N’est-ce pas là le « drame » de Vatican II ? Il faut accepter que toute une grande tradition soit reprise à sa source, dans la pauvreté. « L’Église des pauvres », voilà ce que nous vivons. Nous vivons actuellement quelque chose que Jean-Baptiste a vécu avec une très grande intensité ; et nous devons vivre à l’intérieur de l’éclosion d’un printemps, c’est cela qui est extraordinaire ! L’Église doit à la fois être l’Église des pauvres et vivre ce mystère de printemps. Cela peut paraître contradictoire, et pourtant c’est vrai. N’y a-t-il pas là une grande exigence du Saint-Esprit ? Surtout si l’Église doit vivre une dernière étape avant le retour du Christ (si nous arrivons au terme de la grande attente du retour du Christ), dans la charité fraternelle ? Car l’Église est faite pour attendre le retour du Christ ; alors que l’Ancien Testament attendait la venue du Messie dans l’adoration, l’Église attend le retour du Christ dans la charité fraternelle. L’adoration demeure toujours, certes, elle est fondamentale, mais elle conduit à la charité fraternelle. Et c’est la charité fraternelle que l’Esprit Saint veut nous faire vivre, en nous faisant comprendre que l’adoration se transforme, en nous, en charité. Il n’y a pas d’opposition entre les deux : l’adoration est source de charité.

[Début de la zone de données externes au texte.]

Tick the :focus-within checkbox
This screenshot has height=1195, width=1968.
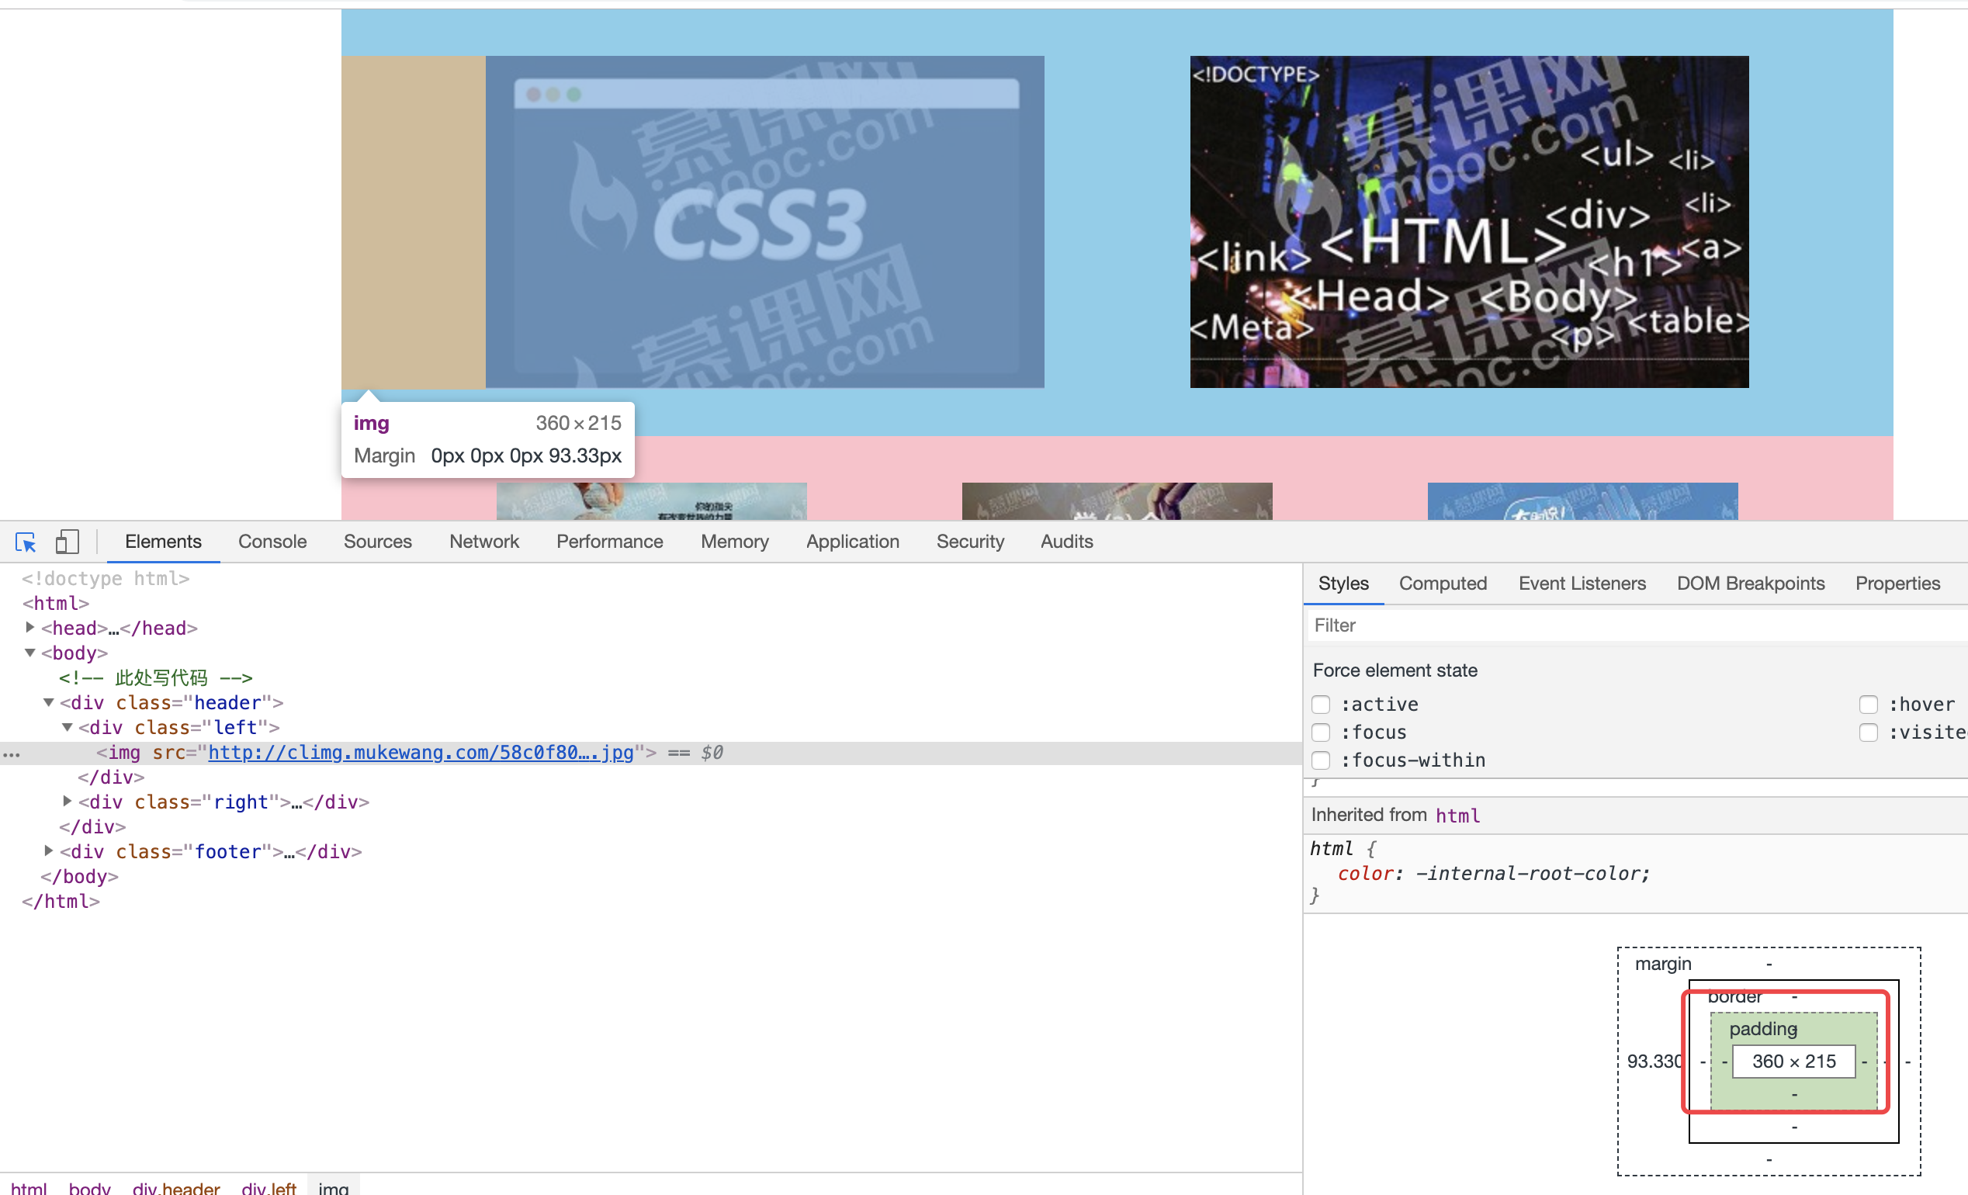tap(1321, 760)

Il est très important de bien regarder Jean-Baptiste, parce qu’il nous fait comprendre ce que nous devons vivre. L’Église, encore une fois, ne vit-elle pas une dernière étape ? Cela peut durer, bien sûr, je n’ai pas dit que ce serait demain ; mais c’est sans doute une dernière étape que l’Église doit vivre actuellement – et c’est aussi la plus belle étape ! Nous sommes des privilégiés de Dieu, de vivre cette dernière étape, car elle est la plus belle de toute la vie de l’Église. Il faut que l’Église à la fois s’appauvrisse, qu’elle vive le mystère de Jean-Baptiste (puisque Jean-Baptiste doit revenir à la fin des temps, revêtu de l’esprit d’Élie, pour annoncer le retour du Christ ; cf. Mt 11,14 et 17, 10-13 (Mc 9,11-13) ; Lc 1,17. Ml 3,23-24 ; Si 48,10), et qu’elle vive en même temps l’éclosion d’un printemps. Elle doit vivre simultanément ces deux mystères, l’éclosion d’un printemps dans la pauvreté – la pauvreté d’accepter que le pèlerinage de l’Église se termine et que l’Église ne soit pas éternelle, du moins sur la terre, car elle l’est dans le Ciel ; mais l’Église de la terre, l’Église militante, n’est pas éternelle. « Les portes de l’enfer ne prévaudront pas contre elle » (Mt 16,18), c’est-à-dire qu’elle demeurera jusqu’à la fin du monde, mais il lui faudra accepter que son pèlerinage se termine. Voilà pourquoi elle doit être pauvre et revêtue de l’esprit d’Élie, de l’esprit de Jean-Baptiste. Autrement elle n’arrivera pas à accepter que le Christ revienne. Combien de chrétiens, aujourd’hui, n’acceptent pas la perspective d’un prochain retour du Christ ! Tous ceux qui, plus ou moins consciemment, sont les partisans d’un messianisme temporel, tous ceux qui confondent prudence politique et foi, ont beaucoup de peine à accepter que le Christ revienne. Certes, ils ne parlent plus d’une Église triomphante, mais ils considèrent que l’Église doit se perdre dans l’avènement de l’humanité. C’est l’humanité qui doit être Dieu, c’est l’humanité, et elle seule, qui doit prendre toute la place. Nous vivons bien quelque chose d’analogue à ce que Jean-Baptiste a vécu.

 

M.-D. Philippe, OP, Suivre l’Agneau, tome I, p. 164-166.